R/AFTfit.R
In sa4khan/AFTjmr: Recurrent event analysis and joint modeling using accelerated failure time (AFT) models
Defines functions
survreg.aft
Documented in
survreg.aft
##############################################
#' Fit a parametric AFT model to time-to-event data
#' @description Fit a parametric AFT model for right censored data using the maximum likelihood method.
#' It includes both standard (non-recurrent) survival data analysis and recurrent event data analysis.
#' @keywords AFT model, Recurrent event data analysis
#' @importFrom Rmpfr mpfr
#' @importFrom numDeriv hessian
#' @param Formula a formula of the form \code{response ~ model}. The \code{response} is
#' \code{c(st, status)} for standard survival analysis and \code{c(start, stop, status)} for recurrent event
#' data analysis, where
#' \itemize{
#' \item \code{st}: survival time for right censored data,
#' \item \code{status}: censoring indicator,
#' \item \code{start} and \code{stop}: the start and end time of each time interval for recurrent event data.
#' }
#' The linear predictor is speficified by the \code{model} argument of the Formula expression.
#' It consists of a series of terms (covariates)
#' separated by + operators.
#' It also allows \code{:} and \code{*} operators to define interaction terms.
#' \itemize{
#' \item Example 1: \code{c(st, status) ~ z1 + z2 + z3}
#' \item Example 2: \code{c(start, stop, status) ~ z1 + z2 * z3}
#' }
#' @param init initial values for the parameters (optional). It is a matrix with each row has one set
#' of initial values. If there are \eqn{p}
#' regression coefficients \eqn{\beta_1}, \eqn{\beta_2}, ...,
#' \eqn{\beta_p}, then each row has initial values with the following sequence:
#' \eqn{\beta_1}, \eqn{\beta_2}, ...,
#' \eqn{\beta_p}, log(\eqn{\kappa}), log(\eqn{\gamma}), log(\eqn{\rho})

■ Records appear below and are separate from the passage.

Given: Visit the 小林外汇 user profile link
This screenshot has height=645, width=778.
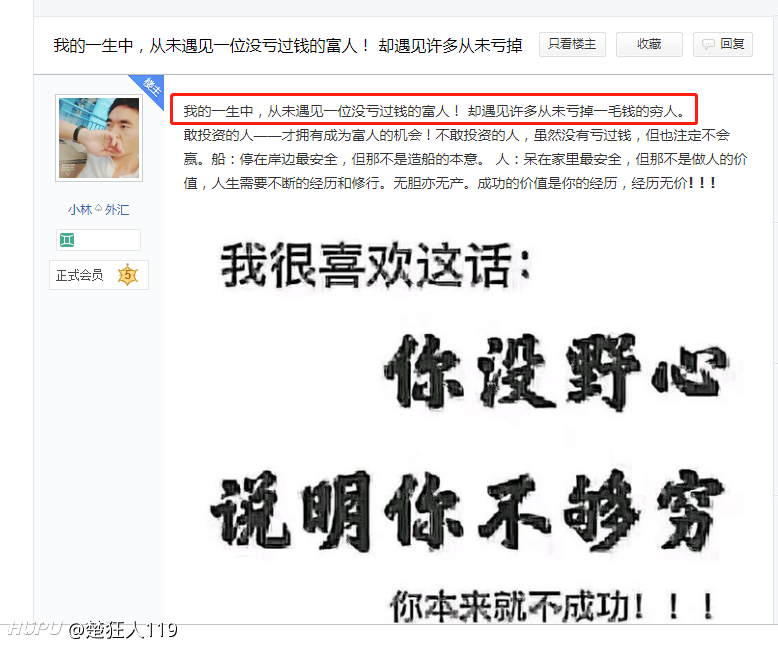Looking at the screenshot, I should click(x=99, y=210).
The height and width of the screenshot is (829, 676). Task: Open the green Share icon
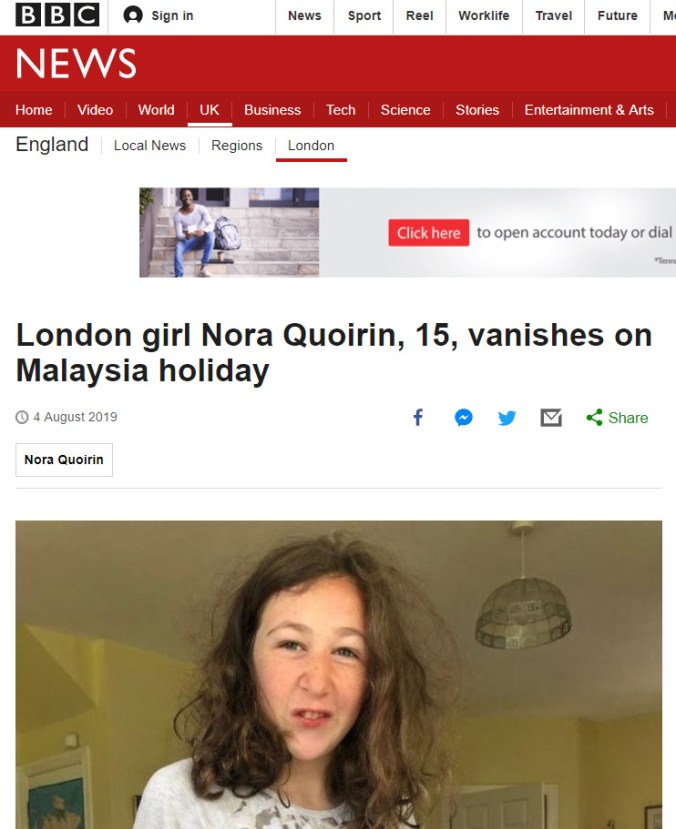point(594,418)
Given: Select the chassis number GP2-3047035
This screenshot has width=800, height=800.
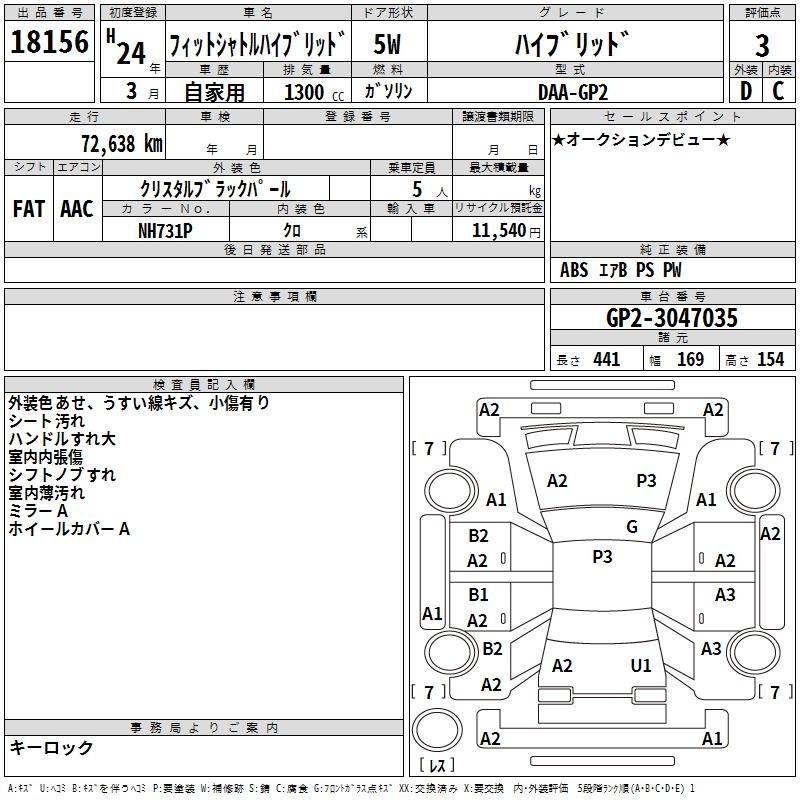Looking at the screenshot, I should tap(672, 318).
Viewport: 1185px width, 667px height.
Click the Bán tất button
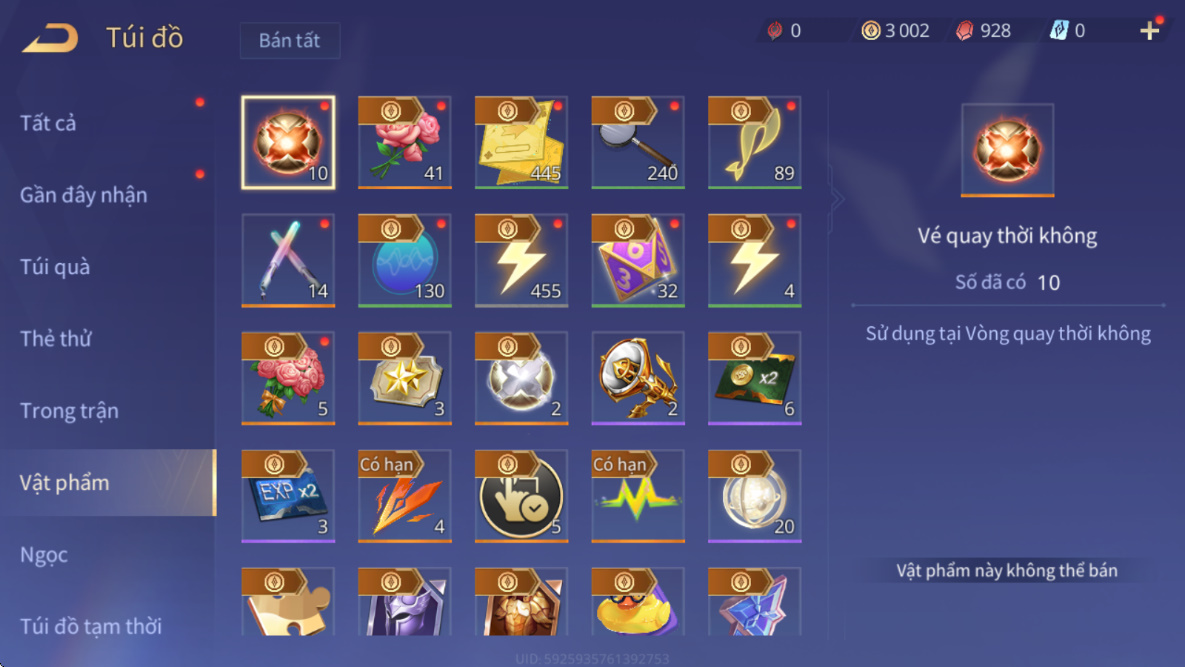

#' for the exponentiated Weibull and generalized
#' gamma models, and \eqn{\beta_1}, \eqn{\beta_2}, ...,
#' \eqn{\beta_p}, log(\eqn{\kappa}), log(\eqn{\rho})
#' for the Weibull, log-logistic and log-normal models, where \eqn{\kappa} and
#' \eqn{\gamma} are the
#' shape parameters and \eqn{\rho} is the rate parameter (see below). That is, multiple sets of
#' initial values can be given. For example, for the exponentiated Weibull model,
#' \code{init = rbind(c(rep(0, p), rep(0, 3)), c(rep(0, p), rep(0.5,} \code{3)))} gives two sets of
#' initial values.
#' @param Data a data frame in which to interpret the variables named in the Formula.

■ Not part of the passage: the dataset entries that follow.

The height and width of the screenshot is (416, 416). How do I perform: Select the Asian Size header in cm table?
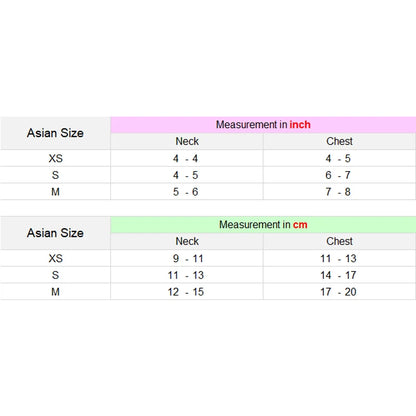click(55, 233)
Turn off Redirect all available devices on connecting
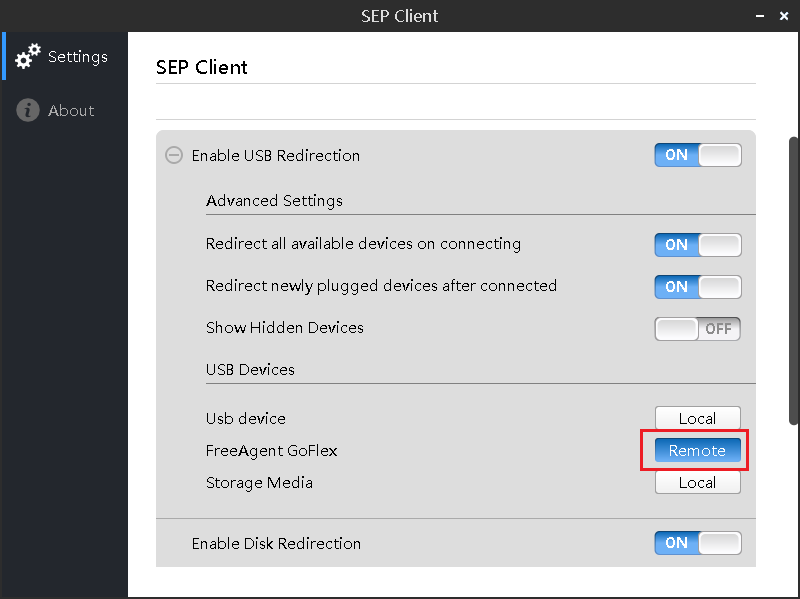 (x=697, y=245)
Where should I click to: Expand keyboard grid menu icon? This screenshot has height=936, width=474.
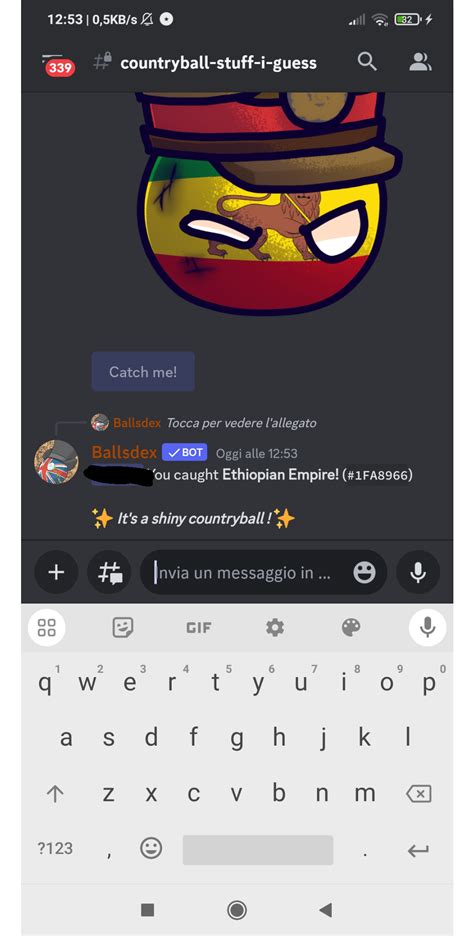(x=47, y=627)
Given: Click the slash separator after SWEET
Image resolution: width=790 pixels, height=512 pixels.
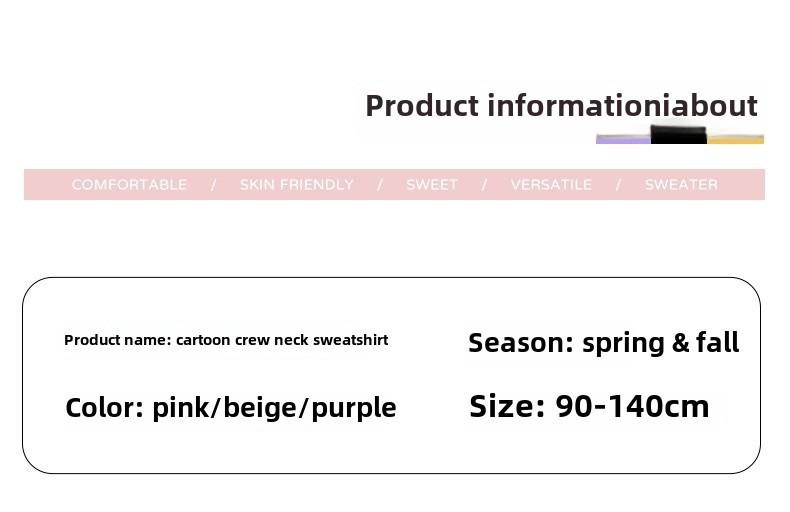Looking at the screenshot, I should pos(484,184).
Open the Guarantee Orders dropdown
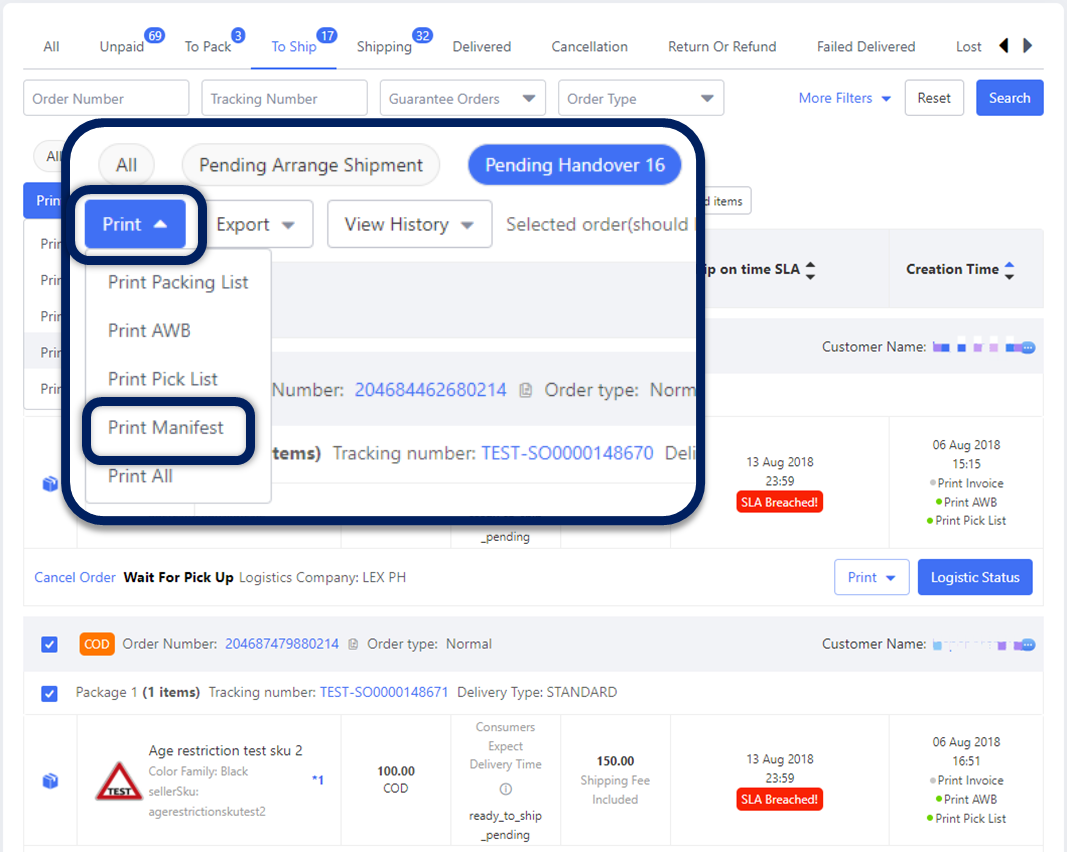This screenshot has width=1067, height=852. click(x=463, y=98)

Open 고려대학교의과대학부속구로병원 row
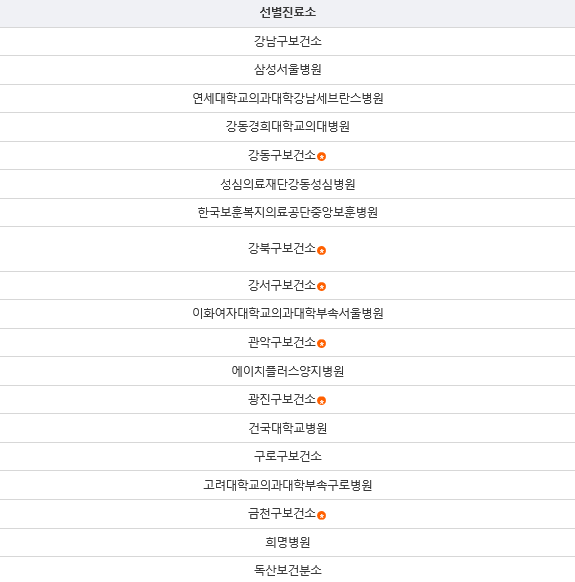(287, 485)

#' @param model assumed distribution for survival times. Available options are
#' \code{"weibull"}, \code{"lnormal"}, \code{"llogistic"}, \code{"eweibull"} and \code{"ggamma"} for Weibull,
#' log-normal, log-logistic, exponentiated Weibull and generalized gamma
#' distributions, respectively. Default is \code{"weibull"}. The probability density functions of these distributions are:
#' \itemize{
#' \item Weibull: \eqn{f(t)=\kappa\rho(\rho}\eqn{t)^{\kappa-1}} exp[\eqn{-(\rho}\eqn{t)^\kappa}]
#' \item Log-logistic: \eqn{f(t) = \kappa\rho(\rho}\eqn{t)^{\kappa-1}/[1+(\rho}\eqn{t)^\kappa]^2}
#' \item Log-normal: \eqn{f(t) = \kappa}
#' exp\eqn{[-(\kappa}log\eqn{(\rho}\eqn{t))^2/2]/[t(2\pi)^{1/2}]}
#' \item Generalized gamma: \eqn{f(t) = \kappa\rho(\rho}\eqn{t)^{\kappa\gamma-1}}
#' exp\eqn{[-(\rho}\eqn{t)^\kappa]/\Gamma(\gamma)}
#' \item Exponentiated Weibull: \eqn{f(t) =\kappa\gamma\rho(\rho}\eqn{t)^{\kappa-1}
#' (1-} exp\eqn{[-(\rho}\eqn{t)^\kappa])^{\gamma-1}} exp[\eqn{-(\rho}\eqn{t)^\kappa}]
#' }
#' @param iter.max maximum number of iterations for optimization (default is 150).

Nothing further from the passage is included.